Somehow, mind wandering (being lost in thought), is connected to habitual muscular tension of the muscles that attach the skull to the spine. We can see this by allowing those muscles to ease up—a classic application in the practice of the Alexander Technique. When that is invited, not only does one feel more at ease and perhaps without pain, but thought is obsolete, for the moment—one could say the mind quiets down. This leaves us with a state of presence, a sense of being integrated and whole with our environment and the rest of our body. Another way of referencing this coming out of head/neck contraction is to come out of fight-or-flight, otherwise known as startle reflex, which of course involves the A-O joint because it is part of the organism as a whole. One can even touch their head and ask themself to come out of startle reflex and they will notice the absence of thought for that moment. Some hook-up becomes unhooked.

It is this hook-up that very much interests me, and which was introduced to me by my Alexander Technique teacher trainer Chloe Wing. She would frequently say, “Thought is the biggest muscular contraction.” This wasn’t typical information in the Alexander Technique world, or so it seemed to me. Rather, it was more common to acknowledge that we were learning to notice our reaction to the thought of doing something, or even thinking something, I suppose. But nothing I had ever read or heard before mentioned this phenomenon that when one came out of muscular tension, thought disappeared. Especially because Alexander teachers often call the practice, thinking in action, or an application of thinking to allow a change to happen. Which is of course the case, but in a very subtle manner. And the word “thought” can be thrown around to mean different things.

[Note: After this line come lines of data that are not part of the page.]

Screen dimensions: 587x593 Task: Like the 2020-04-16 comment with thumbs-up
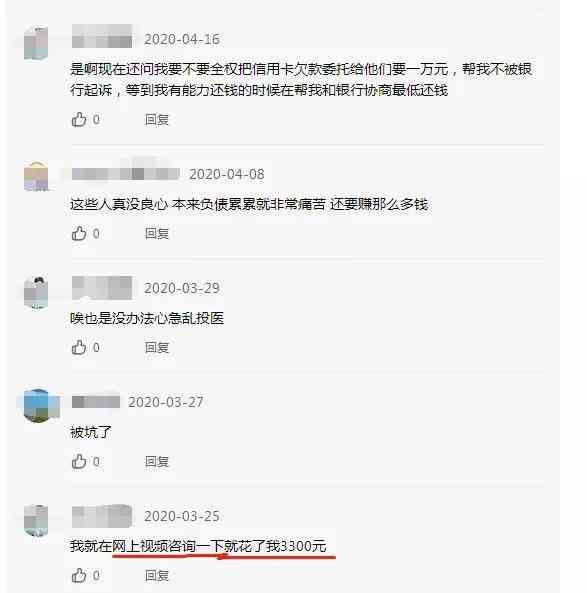click(x=79, y=120)
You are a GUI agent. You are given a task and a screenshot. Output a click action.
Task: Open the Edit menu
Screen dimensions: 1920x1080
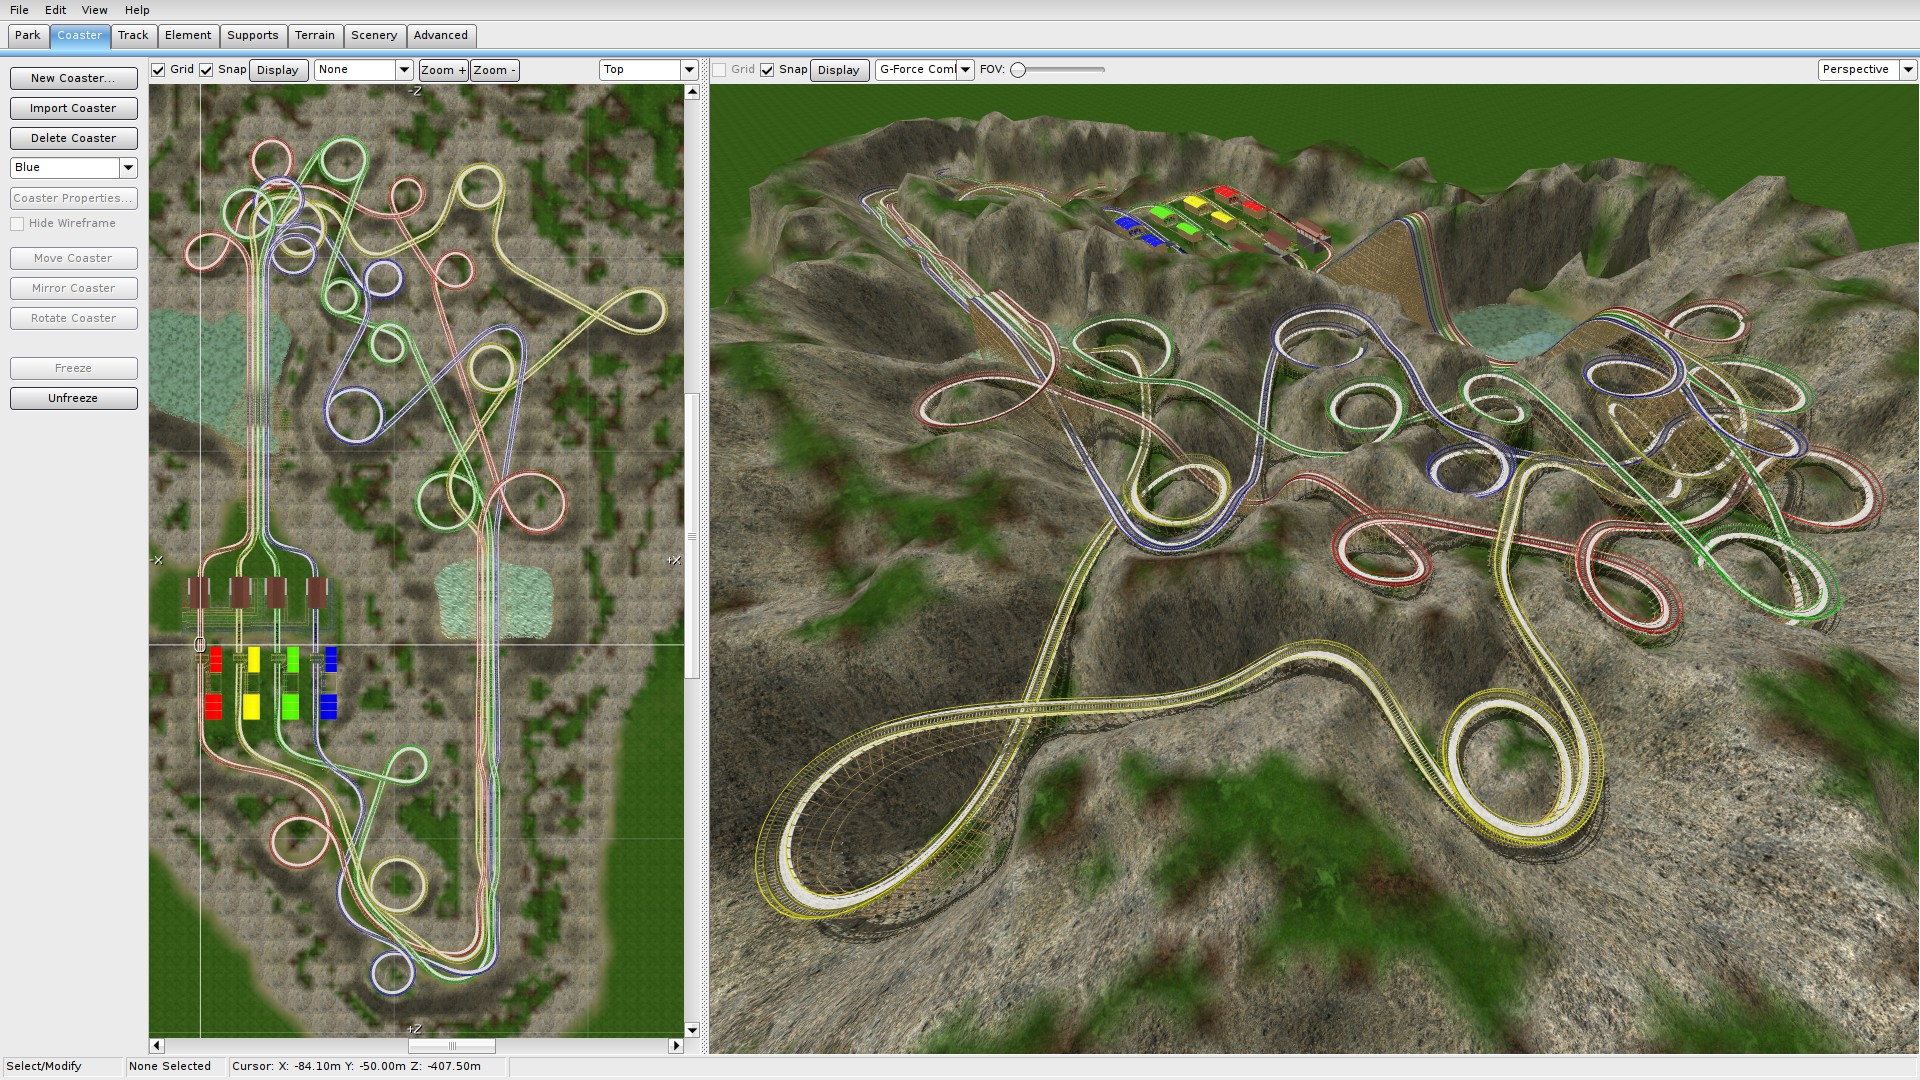point(55,10)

So, I will clarify that when I refer to this hook-up of muscular tension and thought, I am specifically indicating that without the muscular contraction (especially in the skull spine/torso relationship) all thought disappears, for that moment. And that means that without thought, there is no sense of a self. It thus becomes clear there is no separate self from the organism as a whole, even though when we are immersed in thought it feels like there is an inner “I” that can leave the rest of the body to go off and attend to our needs in the world. It seems like we are (or can be) at the supermarket (because that is where our mind has wandered off to) even though we are simply standing in our kitchen. This absence of a separate self is what ties in with eastern and western philosophies, as well as cognitive and neuroscience. In fact, simply touching the top of your head and allowing it to gently nod or right itself on the top of the spine is a reminder that the skull and spine are forever structurally connected, making it impossible for some part of the organism to abandon the rest of the person/body. This also relatedly flies in the face of Descartes’ claim that the body was physical, but the mind was not—duality—and promotes a nondualistic reality of the human condition.

And, so, I ask you to try it out for the purpose of some momentary emotional relief. Just as you would apply the Alexander Technique to absolutely any and every activity—picking up a pencil, tying your shoe, jogging, talking on the phone, eating an ice cream cone—experiment with what it’s like to consider thinking (especially the uncomfortable kind, i.e., worry, anxiety, impatience, wanting, as some examples) to be an activity. Play with coming out of your global muscular tension (my teacher used to call it a full-bodied stress reaction) and notice that when you get a change, there is also an absence of worry, anxiety, impatience or wanting of anything in that moment. Enjoy and feel free to comment on your experience!